Sans aller jusqu’à qualifier Renzoku bôkan de film Ishiien (Takashi bien entendu), l’héroïne n’ayant été que simple témoin, il faut avouer que son esthétique lugubre et par moments angoissante lui en donne certains accents, ainsi que certains éléments topographiques dont l’immeuble abandonné ; sans oublier que le responsable de la photographie n’est autre que Yasushi Sasakibara, l’immense chef opérateur de Gonin (1995) et fidèle collaborateur d’Ishii ; ici aux prémisses d’une brillante carrière. Ajoutez à cela une performance habitée du caméléon du cinéma japonais, Ren Ôsugi [2], campant ici un tueur psychotique dont le cri bestial filmé d’un ralenti évocateur lors du final giallesque demeure réellement saisissant, et vous obtenez un savoureux cocktail aux accents de rape/revenge par personne interposée. A signaler que l’auteur trouve également le moyen de recycler le couple star de sa série Chikan densha, incarné par Yukijirô Hotaru, ici en exploitant de cinéma porno, et sa jolie complice Yûka Takemura, campant la petite amie lesbienne de l’héroïne, dont le sort s’avère pour l’occasion beaucoup moins allègre.

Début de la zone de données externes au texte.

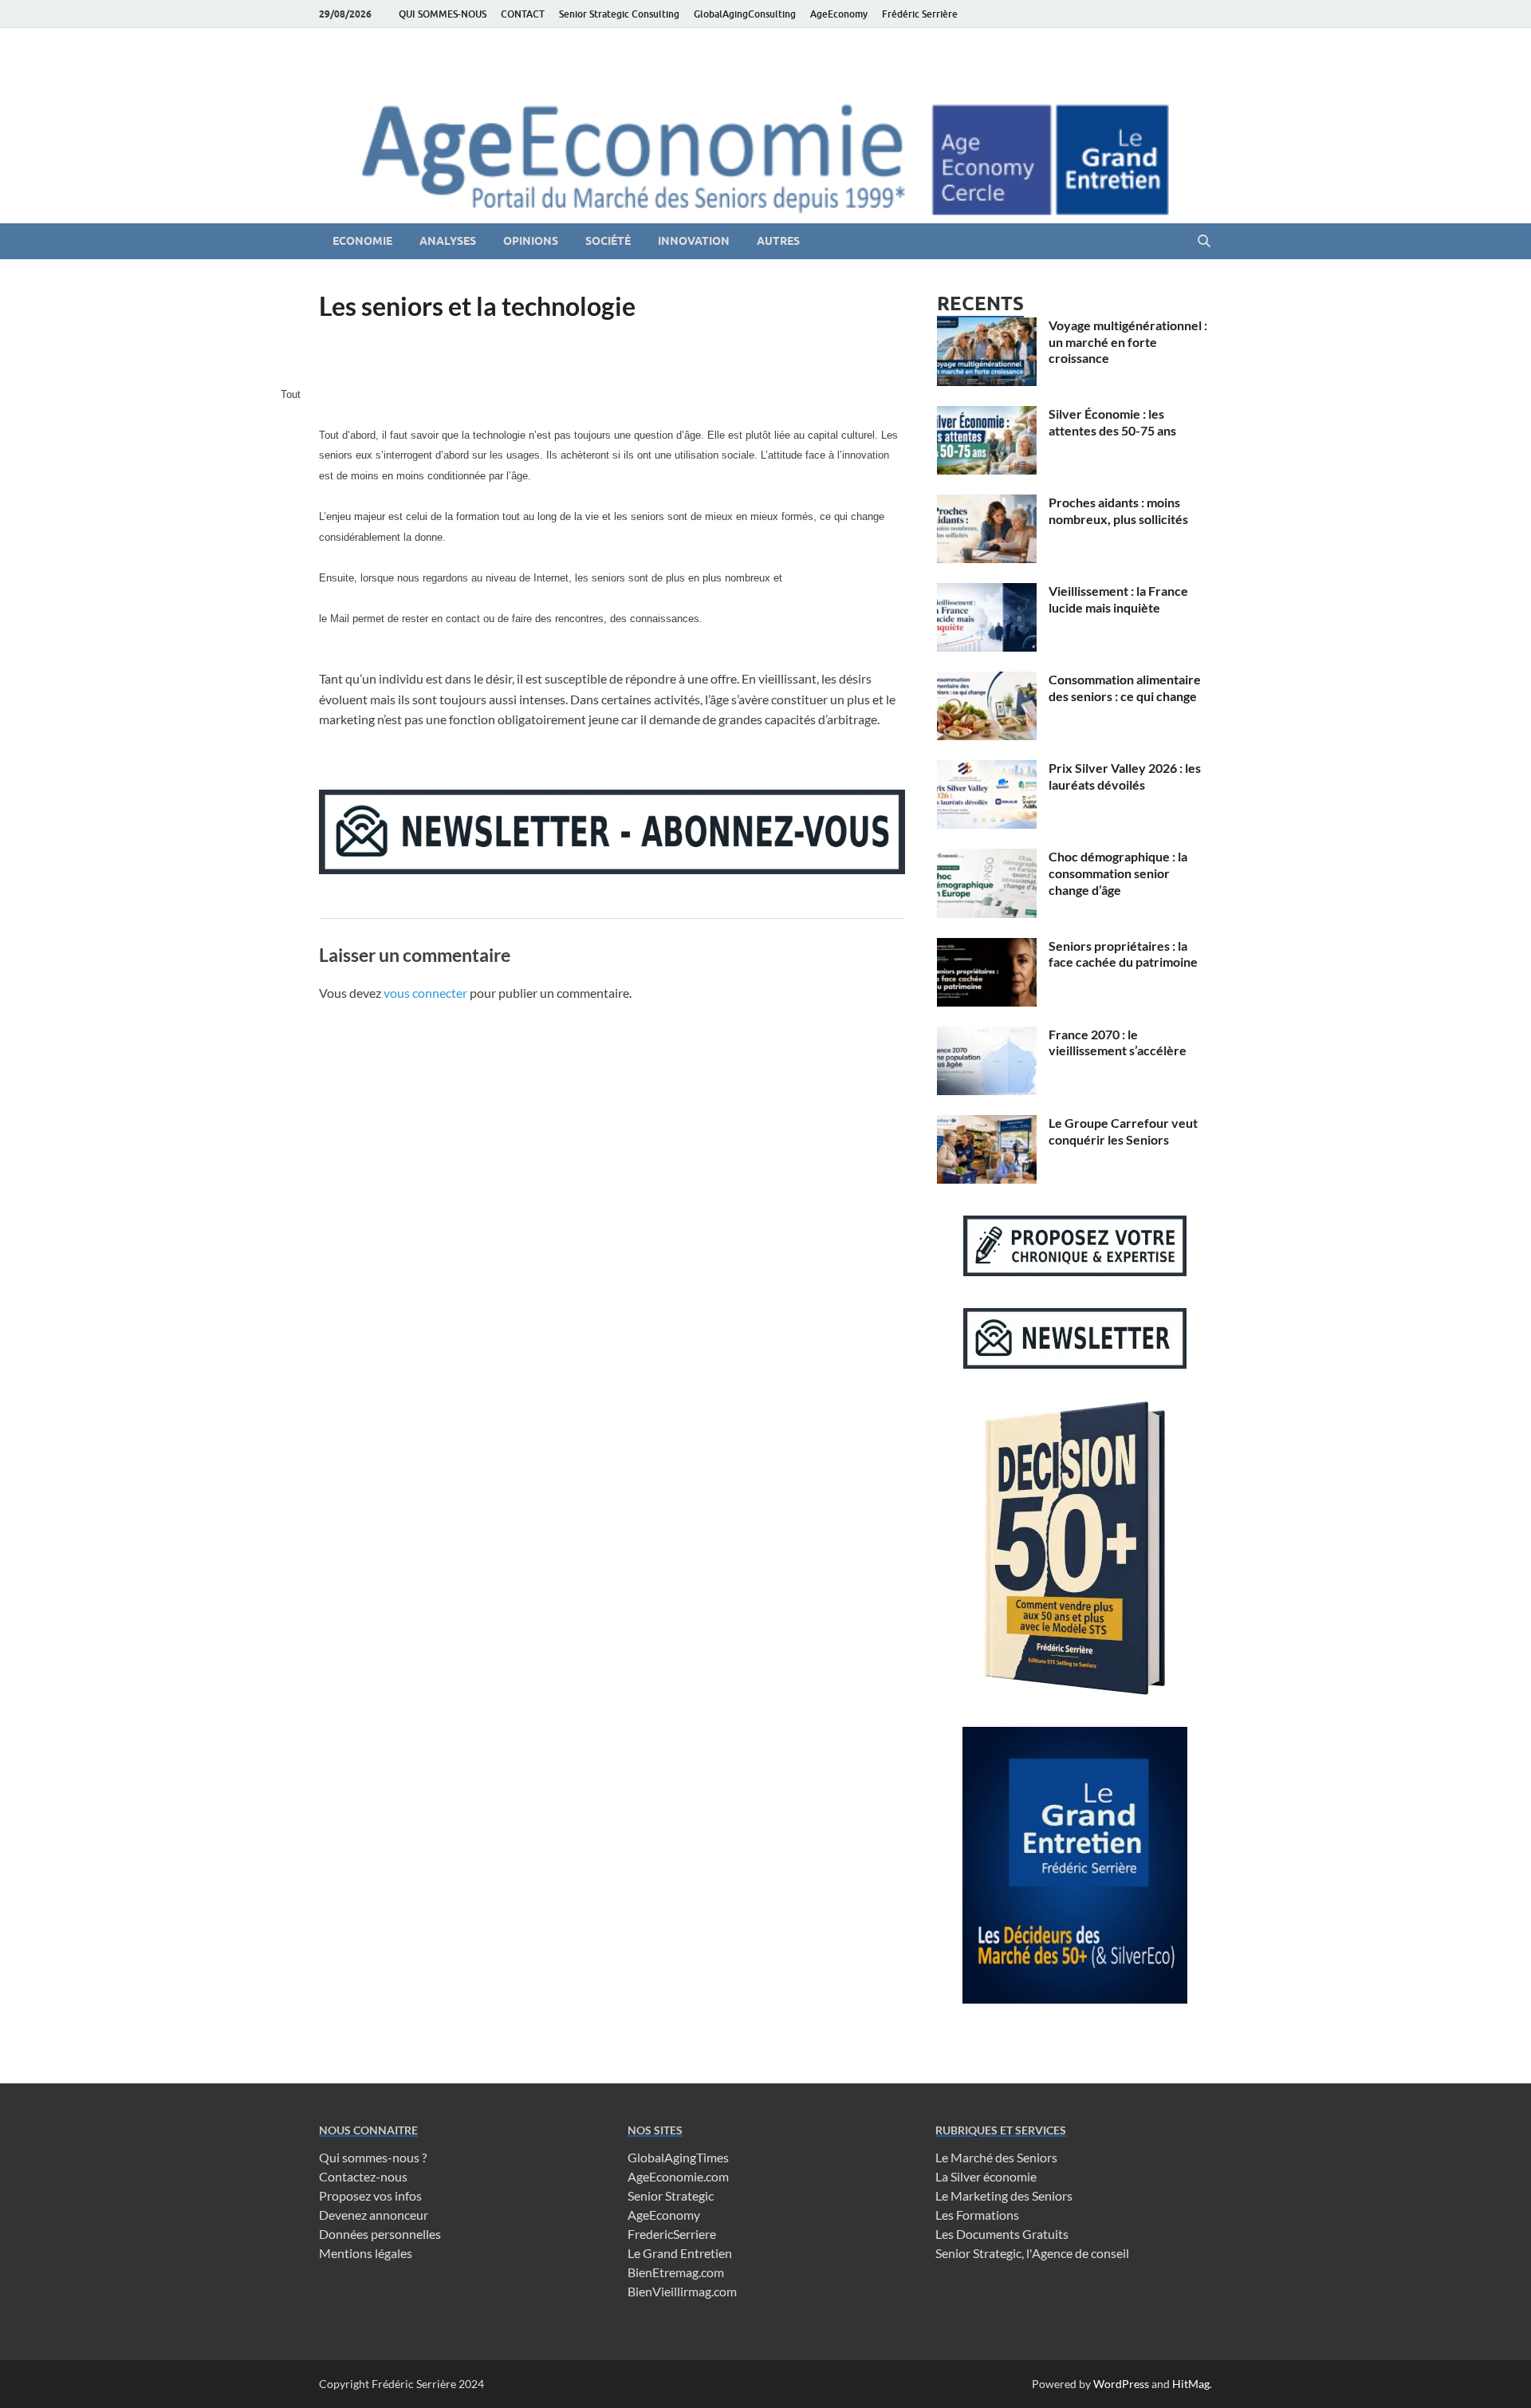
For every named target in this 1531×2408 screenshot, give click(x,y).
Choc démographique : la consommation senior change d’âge (1118, 873)
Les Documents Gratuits (1002, 2233)
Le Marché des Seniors (996, 2157)
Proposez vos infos (370, 2195)
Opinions (530, 240)
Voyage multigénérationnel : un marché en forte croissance (1128, 341)
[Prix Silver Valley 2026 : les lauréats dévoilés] (987, 769)
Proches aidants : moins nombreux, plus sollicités (1118, 510)
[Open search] (1204, 241)
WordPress (1121, 2383)
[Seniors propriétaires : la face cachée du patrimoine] (987, 947)
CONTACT (523, 14)
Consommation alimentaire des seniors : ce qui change (1125, 687)
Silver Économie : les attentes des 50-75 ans (1112, 422)
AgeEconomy (839, 14)
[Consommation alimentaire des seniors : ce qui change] (987, 680)
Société (608, 240)
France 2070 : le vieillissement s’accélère (1118, 1042)
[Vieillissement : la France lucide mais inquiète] (987, 592)
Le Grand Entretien (680, 2252)
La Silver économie (986, 2176)
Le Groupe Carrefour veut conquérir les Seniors (1123, 1131)
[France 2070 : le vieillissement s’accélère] (987, 1035)
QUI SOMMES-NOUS (442, 14)
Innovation (694, 240)
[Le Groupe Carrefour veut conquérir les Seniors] (987, 1124)
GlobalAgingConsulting (745, 14)
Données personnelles (380, 2233)
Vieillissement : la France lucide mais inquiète (1118, 599)
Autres (778, 240)
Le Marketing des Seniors (1003, 2195)
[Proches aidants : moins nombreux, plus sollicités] (987, 503)
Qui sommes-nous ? (373, 2157)
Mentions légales (365, 2252)
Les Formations (977, 2214)
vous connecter (425, 992)
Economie (362, 240)
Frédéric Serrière (920, 14)
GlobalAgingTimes (678, 2157)
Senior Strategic (671, 2195)
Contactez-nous (363, 2176)
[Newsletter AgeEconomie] (612, 869)
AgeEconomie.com (678, 2176)
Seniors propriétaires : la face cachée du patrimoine (1123, 954)
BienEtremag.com (676, 2272)
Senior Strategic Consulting (619, 14)
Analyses (447, 240)
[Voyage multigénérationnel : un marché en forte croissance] (987, 326)
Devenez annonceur (373, 2214)
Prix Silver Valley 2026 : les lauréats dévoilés (1125, 776)
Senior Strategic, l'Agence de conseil (1032, 2252)
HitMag (1191, 2383)
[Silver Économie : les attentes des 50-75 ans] (987, 415)
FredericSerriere (672, 2233)
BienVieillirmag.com (682, 2291)
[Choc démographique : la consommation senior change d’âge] (987, 857)
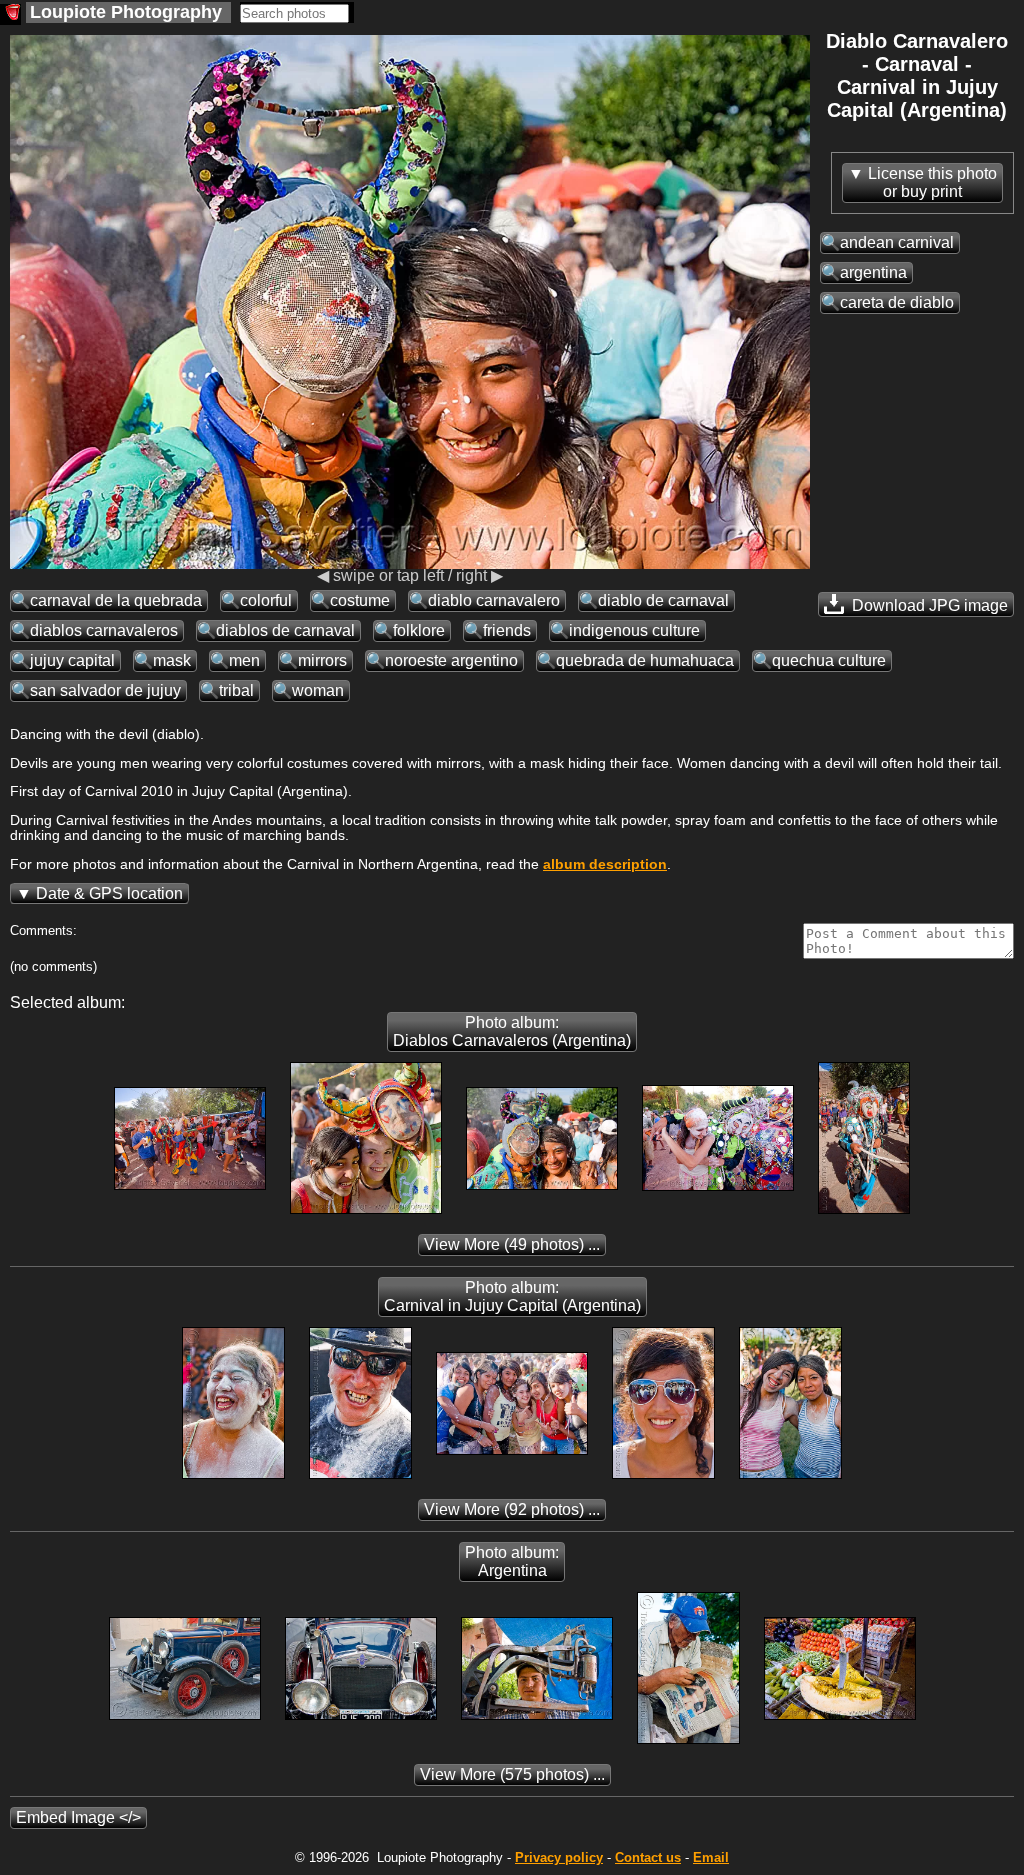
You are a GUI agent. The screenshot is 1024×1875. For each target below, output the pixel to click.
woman (318, 690)
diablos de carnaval (285, 630)
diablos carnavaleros (104, 630)
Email (711, 1857)
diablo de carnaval (663, 600)
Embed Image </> (78, 1817)
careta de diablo (897, 302)
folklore (419, 630)
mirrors (322, 660)
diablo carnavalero (494, 600)
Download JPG (928, 605)
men (244, 660)
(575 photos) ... (512, 1774)
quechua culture (829, 660)
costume (360, 600)
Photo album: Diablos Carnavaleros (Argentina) (512, 1031)
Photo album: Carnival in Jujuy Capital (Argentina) (512, 1296)
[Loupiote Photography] (10, 14)
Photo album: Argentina (512, 1561)
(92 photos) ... (512, 1509)
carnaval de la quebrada (116, 600)
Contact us (648, 1857)
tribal (236, 690)
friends (507, 630)
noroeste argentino (451, 660)
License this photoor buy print (932, 182)
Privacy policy (559, 1857)
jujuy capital (72, 660)
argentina (873, 272)
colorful (266, 600)
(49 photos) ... (512, 1244)
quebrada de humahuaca (645, 660)
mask (172, 660)
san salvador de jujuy (105, 690)
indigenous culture (634, 630)
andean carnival (897, 242)
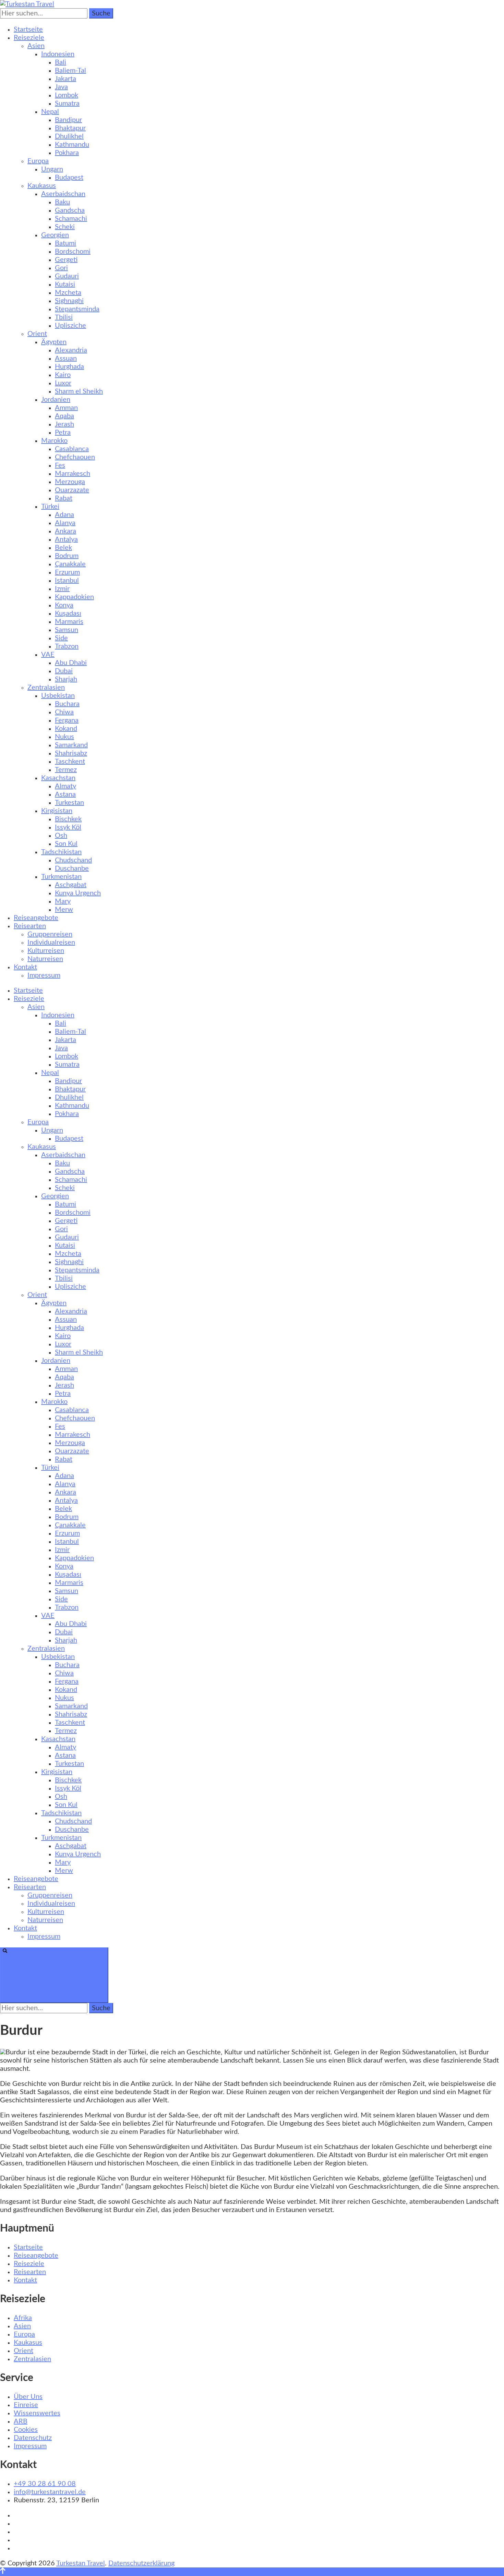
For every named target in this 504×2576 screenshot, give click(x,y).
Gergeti (66, 259)
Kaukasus (41, 185)
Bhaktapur (70, 128)
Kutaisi (65, 284)
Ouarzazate (72, 490)
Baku (62, 202)
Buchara (67, 704)
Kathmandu (72, 144)
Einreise (26, 2405)
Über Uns (28, 2396)
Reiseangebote (36, 917)
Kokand (66, 728)
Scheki (65, 226)
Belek (63, 547)
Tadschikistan (61, 852)
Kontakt (25, 967)
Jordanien (55, 399)
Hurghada (69, 366)
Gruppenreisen (49, 934)
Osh (61, 835)
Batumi (65, 243)
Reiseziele (29, 37)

Au final, Renzoku bôkan, pour ses qualités narratives et l’intelligence de son mélange des genre entre pinku et thriller, mérite plus que l’enfouissement dans un passé filmographique jugé anecdotique, au regard de la nouvelle notoriété du cinéaste d’Okuribito. Au contraire, il constitue une des plus étonnante réussite de l’auteur, à contre-courant de sa formule miracle des trains roses tendant à devenir routinière à la longue ; et prouve l’inépuisable réservoir créatif d’un genre qui, à l’instar du cinéma mainstream, ne s’est pas essoufflé dans les années 80 comme on pourrait parfois le penser à tort.
Renzoku bôkan n’est pour l’instant disponible qu’en téléchargement payant, uniquement au Japon sur les plateformes spécialisées et bien entendu non sous-titré.
Un remerciement particulier à Monsieur Ryohei Masuoka.
Photos © Shintoho Pictures Co.,Ltd.
[1] L’une des plus grandes idoles japonaise de tous les temps. Elle prend sa retraite pour se marier en 1980 alors au sommet de sa gloire, quittant définitivement le milieu du spectacle, faisant depuis l’objet de spéculations incessantes sur un hypothétique retour.
[2] Surnommé « l’homme aux trois cent visages » l’acteur fait ses débuts au cinéma dans Kinbaku Ikenie (1980) de Takahashi Banmei et tournera de très nombreux pinku et V-cinema avant d’obtenir une reconnaissance internationale grâce à sa collaboration avec Kitano (Sonatine, Hana-bi).